-- Provided records --

--*--

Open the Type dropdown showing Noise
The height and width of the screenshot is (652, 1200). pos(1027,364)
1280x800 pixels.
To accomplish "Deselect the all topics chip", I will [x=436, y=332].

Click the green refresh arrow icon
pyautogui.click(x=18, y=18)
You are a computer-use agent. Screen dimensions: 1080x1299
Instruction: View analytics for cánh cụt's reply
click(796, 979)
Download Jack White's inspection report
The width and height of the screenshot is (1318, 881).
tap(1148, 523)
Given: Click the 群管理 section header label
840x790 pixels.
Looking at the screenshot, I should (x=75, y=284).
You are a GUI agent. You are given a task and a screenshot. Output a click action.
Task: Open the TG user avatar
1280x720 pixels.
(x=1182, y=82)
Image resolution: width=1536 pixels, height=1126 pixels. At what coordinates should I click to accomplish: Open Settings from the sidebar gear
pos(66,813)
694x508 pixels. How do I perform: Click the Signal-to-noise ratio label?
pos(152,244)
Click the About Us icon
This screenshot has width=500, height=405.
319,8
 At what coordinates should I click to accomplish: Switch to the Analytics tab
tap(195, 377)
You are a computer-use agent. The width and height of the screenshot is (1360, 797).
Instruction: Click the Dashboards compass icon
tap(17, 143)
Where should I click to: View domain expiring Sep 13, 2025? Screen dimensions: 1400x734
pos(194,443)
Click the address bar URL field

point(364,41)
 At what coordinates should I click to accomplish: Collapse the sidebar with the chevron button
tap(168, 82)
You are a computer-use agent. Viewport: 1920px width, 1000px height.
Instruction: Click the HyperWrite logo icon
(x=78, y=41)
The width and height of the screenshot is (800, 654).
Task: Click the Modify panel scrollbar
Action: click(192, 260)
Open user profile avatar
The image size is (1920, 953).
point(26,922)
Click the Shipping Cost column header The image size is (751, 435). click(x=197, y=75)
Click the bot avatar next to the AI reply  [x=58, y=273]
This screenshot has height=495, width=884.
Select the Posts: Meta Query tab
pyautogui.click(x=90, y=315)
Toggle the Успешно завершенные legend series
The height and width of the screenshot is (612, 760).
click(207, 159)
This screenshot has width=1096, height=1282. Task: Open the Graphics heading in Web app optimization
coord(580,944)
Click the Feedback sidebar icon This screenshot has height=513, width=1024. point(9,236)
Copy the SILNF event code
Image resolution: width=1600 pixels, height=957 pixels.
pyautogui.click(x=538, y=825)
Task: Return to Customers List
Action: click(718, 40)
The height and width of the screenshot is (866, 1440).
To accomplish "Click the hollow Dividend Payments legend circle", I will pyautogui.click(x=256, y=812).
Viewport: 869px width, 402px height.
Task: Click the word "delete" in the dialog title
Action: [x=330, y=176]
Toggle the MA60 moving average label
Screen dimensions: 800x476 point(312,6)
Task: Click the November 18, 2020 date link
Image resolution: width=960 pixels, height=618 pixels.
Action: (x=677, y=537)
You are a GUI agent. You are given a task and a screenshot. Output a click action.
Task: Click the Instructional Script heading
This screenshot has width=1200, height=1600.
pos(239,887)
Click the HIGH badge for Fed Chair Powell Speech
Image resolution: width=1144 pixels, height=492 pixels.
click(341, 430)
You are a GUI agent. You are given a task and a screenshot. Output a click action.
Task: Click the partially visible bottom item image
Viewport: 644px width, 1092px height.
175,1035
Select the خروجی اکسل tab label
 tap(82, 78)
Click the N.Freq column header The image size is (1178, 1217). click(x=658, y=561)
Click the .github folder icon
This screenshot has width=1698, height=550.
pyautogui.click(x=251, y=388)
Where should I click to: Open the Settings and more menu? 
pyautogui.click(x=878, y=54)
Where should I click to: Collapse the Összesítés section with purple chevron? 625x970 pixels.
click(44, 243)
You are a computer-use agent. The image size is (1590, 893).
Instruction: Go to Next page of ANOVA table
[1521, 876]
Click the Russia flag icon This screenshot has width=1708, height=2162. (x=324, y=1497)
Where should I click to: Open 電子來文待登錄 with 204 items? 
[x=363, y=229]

--*--

-- Try it --
Output all of the data exactly.

-- Task response --
Open the Type dropdown showing Noise
The height and width of the screenshot is (652, 1200). pos(1027,364)
1280x800 pixels.
To accomplish "Deselect the all topics chip", I will [x=436, y=332].

Click the green refresh arrow icon
pyautogui.click(x=18, y=18)
You are a computer-use agent. Screen dimensions: 1080x1299
Instruction: View analytics for cánh cụt's reply
click(796, 979)
Download Jack White's inspection report
The width and height of the screenshot is (1318, 881).
tap(1148, 523)
Given: Click the 群管理 section header label
840x790 pixels.
Looking at the screenshot, I should (x=75, y=284).
You are a GUI agent. You are given a task and a screenshot. Output a click action.
Task: Open the TG user avatar
1280x720 pixels.
(x=1182, y=82)
Image resolution: width=1536 pixels, height=1126 pixels. At what coordinates should I click to accomplish: Open Settings from the sidebar gear
pos(66,813)
694x508 pixels. How do I perform: Click the Signal-to-noise ratio label?
pos(152,244)
Click the About Us icon
This screenshot has width=500, height=405.
319,8
 At what coordinates should I click to accomplish: Switch to the Analytics tab
tap(195, 377)
You are a computer-use agent. The width and height of the screenshot is (1360, 797).
Instruction: Click the Dashboards compass icon
tap(17, 143)
Where should I click to: View domain expiring Sep 13, 2025? Screen dimensions: 1400x734
pos(194,443)
Click the address bar URL field

point(364,41)
 At what coordinates should I click to accomplish: Collapse the sidebar with the chevron button
tap(168, 82)
You are a computer-use agent. Viewport: 1920px width, 1000px height.
Instruction: Click the HyperWrite logo icon
(x=78, y=41)
The width and height of the screenshot is (800, 654).
Task: Click the Modify panel scrollbar
Action: click(192, 260)
Open user profile avatar
The image size is (1920, 953).
point(26,922)
Click the Shipping Cost column header The image size is (751, 435). click(x=197, y=75)
Click the bot avatar next to the AI reply  [x=58, y=273]
This screenshot has height=495, width=884.
Select the Posts: Meta Query tab
pyautogui.click(x=90, y=315)
Toggle the Успешно завершенные legend series
The height and width of the screenshot is (612, 760).
click(207, 159)
This screenshot has width=1096, height=1282. Task: Open the Graphics heading in Web app optimization
coord(580,944)
Click the Feedback sidebar icon This screenshot has height=513, width=1024. point(9,236)
Copy the SILNF event code
Image resolution: width=1600 pixels, height=957 pixels.
pyautogui.click(x=538, y=825)
Task: Return to Customers List
Action: click(718, 40)
The height and width of the screenshot is (866, 1440).
To accomplish "Click the hollow Dividend Payments legend circle", I will pyautogui.click(x=256, y=812).
Viewport: 869px width, 402px height.
Task: Click the word "delete" in the dialog title
Action: [x=330, y=176]
Toggle the MA60 moving average label
Screen dimensions: 800x476 point(312,6)
Task: Click the November 18, 2020 date link
Image resolution: width=960 pixels, height=618 pixels.
Action: (x=677, y=537)
You are a GUI agent. You are given a task and a screenshot. Output a click action.
Task: Click the Instructional Script heading
This screenshot has width=1200, height=1600.
pos(239,887)
Click the HIGH badge for Fed Chair Powell Speech
Image resolution: width=1144 pixels, height=492 pixels.
click(341, 430)
You are a GUI agent. You are given a task and a screenshot. Output a click action.
Task: Click the partially visible bottom item image
Viewport: 644px width, 1092px height.
175,1035
Select the خروجی اکسل tab label
 tap(82, 78)
Click the N.Freq column header The image size is (1178, 1217). click(x=658, y=561)
Click the .github folder icon
This screenshot has width=1698, height=550.
pyautogui.click(x=251, y=388)
Where should I click to: Open the Settings and more menu? 
pyautogui.click(x=878, y=54)
Where should I click to: Collapse the Összesítés section with purple chevron? 625x970 pixels.
click(44, 243)
You are a computer-use agent. The image size is (1590, 893).
Instruction: Go to Next page of ANOVA table
[1521, 876]
Click the Russia flag icon This screenshot has width=1708, height=2162. (x=324, y=1497)
Where should I click to: Open 電子來文待登錄 with 204 items? 
[x=363, y=229]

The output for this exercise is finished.